What the task asks: Duplicate the lines from the line with "You are a computer-use agent. 468x362 pixels." to the line with "Toggle the Render".

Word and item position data
* * *
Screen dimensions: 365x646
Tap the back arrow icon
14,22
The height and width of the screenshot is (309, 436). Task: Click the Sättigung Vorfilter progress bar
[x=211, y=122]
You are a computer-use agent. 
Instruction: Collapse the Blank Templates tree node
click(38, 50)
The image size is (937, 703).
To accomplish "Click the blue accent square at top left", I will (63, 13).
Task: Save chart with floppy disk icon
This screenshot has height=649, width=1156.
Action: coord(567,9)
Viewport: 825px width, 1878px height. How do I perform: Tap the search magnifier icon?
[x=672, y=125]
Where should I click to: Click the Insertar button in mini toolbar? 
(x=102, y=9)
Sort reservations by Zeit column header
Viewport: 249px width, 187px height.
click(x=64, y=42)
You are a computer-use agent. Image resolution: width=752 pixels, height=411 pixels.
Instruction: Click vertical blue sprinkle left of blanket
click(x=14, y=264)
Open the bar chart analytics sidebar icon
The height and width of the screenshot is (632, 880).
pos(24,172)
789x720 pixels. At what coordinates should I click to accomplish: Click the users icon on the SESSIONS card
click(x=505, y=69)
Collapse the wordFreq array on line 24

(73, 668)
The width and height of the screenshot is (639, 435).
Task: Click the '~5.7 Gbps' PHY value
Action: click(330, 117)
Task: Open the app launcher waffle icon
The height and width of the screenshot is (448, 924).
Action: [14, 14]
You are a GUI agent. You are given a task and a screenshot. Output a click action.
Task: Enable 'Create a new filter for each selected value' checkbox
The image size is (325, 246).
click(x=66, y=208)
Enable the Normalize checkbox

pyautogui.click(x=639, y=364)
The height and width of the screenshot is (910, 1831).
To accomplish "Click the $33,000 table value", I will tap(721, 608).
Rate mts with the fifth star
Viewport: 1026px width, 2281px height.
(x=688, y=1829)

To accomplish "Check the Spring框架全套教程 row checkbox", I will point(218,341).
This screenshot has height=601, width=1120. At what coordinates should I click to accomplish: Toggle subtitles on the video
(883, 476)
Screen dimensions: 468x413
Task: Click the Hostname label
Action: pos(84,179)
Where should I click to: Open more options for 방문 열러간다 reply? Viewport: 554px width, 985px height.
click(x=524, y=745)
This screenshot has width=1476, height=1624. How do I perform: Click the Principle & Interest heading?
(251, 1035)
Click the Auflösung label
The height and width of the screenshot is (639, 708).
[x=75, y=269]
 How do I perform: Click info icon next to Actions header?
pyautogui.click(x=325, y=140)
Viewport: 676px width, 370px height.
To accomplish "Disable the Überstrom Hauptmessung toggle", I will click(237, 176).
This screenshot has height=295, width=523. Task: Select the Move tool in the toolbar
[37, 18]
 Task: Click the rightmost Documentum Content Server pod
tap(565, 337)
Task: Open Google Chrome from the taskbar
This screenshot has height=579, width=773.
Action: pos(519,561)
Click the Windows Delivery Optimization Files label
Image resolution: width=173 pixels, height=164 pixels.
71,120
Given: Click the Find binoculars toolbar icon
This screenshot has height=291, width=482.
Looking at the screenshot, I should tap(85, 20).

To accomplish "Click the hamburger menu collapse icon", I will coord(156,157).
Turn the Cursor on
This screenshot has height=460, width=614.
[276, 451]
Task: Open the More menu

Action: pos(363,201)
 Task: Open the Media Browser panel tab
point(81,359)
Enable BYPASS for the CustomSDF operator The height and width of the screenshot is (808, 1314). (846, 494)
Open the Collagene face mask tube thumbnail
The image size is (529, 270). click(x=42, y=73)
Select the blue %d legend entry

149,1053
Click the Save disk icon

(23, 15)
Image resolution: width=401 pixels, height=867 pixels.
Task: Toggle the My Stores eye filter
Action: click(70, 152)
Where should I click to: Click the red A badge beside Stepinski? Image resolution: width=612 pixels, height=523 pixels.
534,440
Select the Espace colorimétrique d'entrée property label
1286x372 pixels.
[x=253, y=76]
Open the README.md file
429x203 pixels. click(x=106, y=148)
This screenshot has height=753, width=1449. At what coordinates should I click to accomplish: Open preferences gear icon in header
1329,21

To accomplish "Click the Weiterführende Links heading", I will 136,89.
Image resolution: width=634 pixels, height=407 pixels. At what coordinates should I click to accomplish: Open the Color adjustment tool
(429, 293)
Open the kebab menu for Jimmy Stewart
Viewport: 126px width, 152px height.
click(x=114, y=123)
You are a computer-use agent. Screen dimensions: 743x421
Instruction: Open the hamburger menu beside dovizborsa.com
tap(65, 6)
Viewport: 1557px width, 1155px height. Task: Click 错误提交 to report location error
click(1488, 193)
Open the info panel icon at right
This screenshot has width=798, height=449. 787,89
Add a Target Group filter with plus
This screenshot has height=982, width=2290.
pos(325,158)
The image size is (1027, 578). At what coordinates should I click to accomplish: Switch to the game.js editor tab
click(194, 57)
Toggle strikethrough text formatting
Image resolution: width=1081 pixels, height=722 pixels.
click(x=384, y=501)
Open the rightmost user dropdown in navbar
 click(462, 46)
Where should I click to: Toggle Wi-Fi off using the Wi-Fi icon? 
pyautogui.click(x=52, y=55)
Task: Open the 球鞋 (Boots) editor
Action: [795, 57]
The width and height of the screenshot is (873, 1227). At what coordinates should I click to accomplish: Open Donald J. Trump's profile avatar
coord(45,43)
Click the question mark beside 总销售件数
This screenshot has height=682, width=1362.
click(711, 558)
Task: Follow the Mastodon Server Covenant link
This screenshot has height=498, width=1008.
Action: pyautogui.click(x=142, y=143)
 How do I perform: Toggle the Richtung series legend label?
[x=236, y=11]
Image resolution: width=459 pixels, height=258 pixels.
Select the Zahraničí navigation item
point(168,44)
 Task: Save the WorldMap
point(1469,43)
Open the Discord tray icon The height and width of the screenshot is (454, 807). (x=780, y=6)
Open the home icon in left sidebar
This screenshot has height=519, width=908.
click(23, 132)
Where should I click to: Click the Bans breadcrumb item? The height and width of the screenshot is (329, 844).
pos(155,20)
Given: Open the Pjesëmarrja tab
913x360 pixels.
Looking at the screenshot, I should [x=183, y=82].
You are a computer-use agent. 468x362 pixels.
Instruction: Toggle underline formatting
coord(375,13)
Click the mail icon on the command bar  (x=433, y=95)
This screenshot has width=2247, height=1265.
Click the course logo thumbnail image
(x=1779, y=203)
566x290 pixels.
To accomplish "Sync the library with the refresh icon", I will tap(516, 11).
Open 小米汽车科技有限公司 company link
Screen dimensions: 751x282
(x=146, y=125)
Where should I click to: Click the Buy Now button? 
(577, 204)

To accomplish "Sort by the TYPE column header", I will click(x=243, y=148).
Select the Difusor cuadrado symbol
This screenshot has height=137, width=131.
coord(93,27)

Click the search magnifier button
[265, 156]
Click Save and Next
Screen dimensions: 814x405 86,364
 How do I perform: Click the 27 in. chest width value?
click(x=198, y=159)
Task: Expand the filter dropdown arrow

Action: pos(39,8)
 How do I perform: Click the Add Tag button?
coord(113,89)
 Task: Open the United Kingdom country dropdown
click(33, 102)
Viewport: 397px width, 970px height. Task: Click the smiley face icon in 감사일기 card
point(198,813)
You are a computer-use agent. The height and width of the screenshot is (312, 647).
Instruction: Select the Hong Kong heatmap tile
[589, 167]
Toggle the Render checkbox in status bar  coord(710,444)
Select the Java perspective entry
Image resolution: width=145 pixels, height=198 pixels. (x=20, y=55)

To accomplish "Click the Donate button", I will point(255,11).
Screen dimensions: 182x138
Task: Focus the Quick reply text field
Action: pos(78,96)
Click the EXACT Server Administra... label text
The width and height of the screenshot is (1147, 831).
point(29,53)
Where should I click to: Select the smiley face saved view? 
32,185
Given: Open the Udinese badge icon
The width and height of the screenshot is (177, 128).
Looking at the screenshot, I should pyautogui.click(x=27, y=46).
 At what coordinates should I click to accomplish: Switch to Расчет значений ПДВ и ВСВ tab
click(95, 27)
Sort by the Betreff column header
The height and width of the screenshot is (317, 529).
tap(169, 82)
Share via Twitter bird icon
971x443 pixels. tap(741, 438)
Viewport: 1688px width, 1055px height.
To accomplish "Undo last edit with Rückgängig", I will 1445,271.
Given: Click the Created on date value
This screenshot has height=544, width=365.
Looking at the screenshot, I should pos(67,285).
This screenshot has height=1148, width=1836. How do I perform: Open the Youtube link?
* * *
Exercise output:
You are a computer-use agent. 468x362 pixels.
Instruction: Toggle underline formatting
coord(375,13)
Click the mail icon on the command bar  (x=433, y=95)
This screenshot has width=2247, height=1265.
Click the course logo thumbnail image
(x=1779, y=203)
566x290 pixels.
To accomplish "Sync the library with the refresh icon", I will tap(516, 11).
Open 小米汽车科技有限公司 company link
Screen dimensions: 751x282
(x=146, y=125)
Where should I click to: Click the Buy Now button? 
(577, 204)

To accomplish "Sort by the TYPE column header", I will click(x=243, y=148).
Select the Difusor cuadrado symbol
This screenshot has height=137, width=131.
coord(93,27)

Click the search magnifier button
[265, 156]
Click Save and Next
Screen dimensions: 814x405 86,364
 How do I perform: Click the 27 in. chest width value?
click(x=198, y=159)
Task: Expand the filter dropdown arrow

Action: pos(39,8)
 How do I perform: Click the Add Tag button?
coord(113,89)
 Task: Open the United Kingdom country dropdown
click(33, 102)
Viewport: 397px width, 970px height. Task: Click the smiley face icon in 감사일기 card
point(198,813)
You are a computer-use agent. The height and width of the screenshot is (312, 647).
Instruction: Select the Hong Kong heatmap tile
[589, 167]
Toggle the Render checkbox in status bar  coord(710,444)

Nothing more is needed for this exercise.